David Memet
UnHerd, Oct. 23, 2023
“… there is no more cosy mystery in the antisemitism of the Democratic Party; Representatives are affiliated with the Democratic Socialists and pro-Palestinians, calling for the end of the state of Israel — that is, for the death of the Jews.”
I grew up in a tiny Jewish enclave on Chicago’s South Side. When I first saw New York, in the Sixties, I was awed as by no subsequent marvel of nature: stretching north from Columbus Circle, up the West Side, was a Jewish metropolis.
New York, in my lifetime, had always been a Jewish city: the rhythms, the accent, the humour always felt to me like home. Because they were home. The populace, of whatever ethnicity, was formed or noodged by Yiddishkeit, much as the Chicago of my youth was by the culture of the Irish and the Poles.

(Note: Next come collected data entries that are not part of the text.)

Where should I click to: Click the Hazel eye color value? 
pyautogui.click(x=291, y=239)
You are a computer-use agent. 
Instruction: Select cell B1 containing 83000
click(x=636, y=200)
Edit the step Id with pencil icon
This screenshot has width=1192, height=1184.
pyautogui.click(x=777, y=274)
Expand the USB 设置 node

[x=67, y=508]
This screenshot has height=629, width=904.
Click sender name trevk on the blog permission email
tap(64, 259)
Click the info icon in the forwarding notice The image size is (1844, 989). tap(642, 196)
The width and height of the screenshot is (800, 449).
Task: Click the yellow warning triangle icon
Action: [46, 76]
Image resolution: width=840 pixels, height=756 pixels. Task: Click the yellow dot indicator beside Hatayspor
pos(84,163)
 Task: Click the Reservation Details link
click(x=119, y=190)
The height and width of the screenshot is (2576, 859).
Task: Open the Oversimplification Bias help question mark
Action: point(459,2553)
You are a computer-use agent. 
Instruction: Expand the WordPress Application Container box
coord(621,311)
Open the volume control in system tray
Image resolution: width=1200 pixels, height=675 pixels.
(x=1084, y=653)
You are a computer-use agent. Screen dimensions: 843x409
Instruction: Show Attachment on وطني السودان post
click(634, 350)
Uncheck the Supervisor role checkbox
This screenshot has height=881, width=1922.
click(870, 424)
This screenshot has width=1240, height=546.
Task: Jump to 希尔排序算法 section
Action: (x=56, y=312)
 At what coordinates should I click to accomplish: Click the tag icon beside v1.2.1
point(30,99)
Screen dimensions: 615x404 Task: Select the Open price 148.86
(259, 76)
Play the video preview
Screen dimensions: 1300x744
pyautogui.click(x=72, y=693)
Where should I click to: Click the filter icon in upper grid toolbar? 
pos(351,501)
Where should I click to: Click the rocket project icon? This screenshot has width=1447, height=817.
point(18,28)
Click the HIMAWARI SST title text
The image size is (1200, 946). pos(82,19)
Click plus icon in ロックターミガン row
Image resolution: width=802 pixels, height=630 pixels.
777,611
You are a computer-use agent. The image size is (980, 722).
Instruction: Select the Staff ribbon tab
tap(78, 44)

The New York Times and The New Yorker were run by Jews; they were both our Rialto and our Bible. New York Theatre, in my lifetime, had always been Jewish. The playwrights were Miller, Odets, Elmer Rice, Ben Hecht, Sidney Kingsley; and, later, Arthur Laurents, Lillian Hellman, Neil Simon, Woody Allen, Norman Mailer, Wallace Shawn, and myself.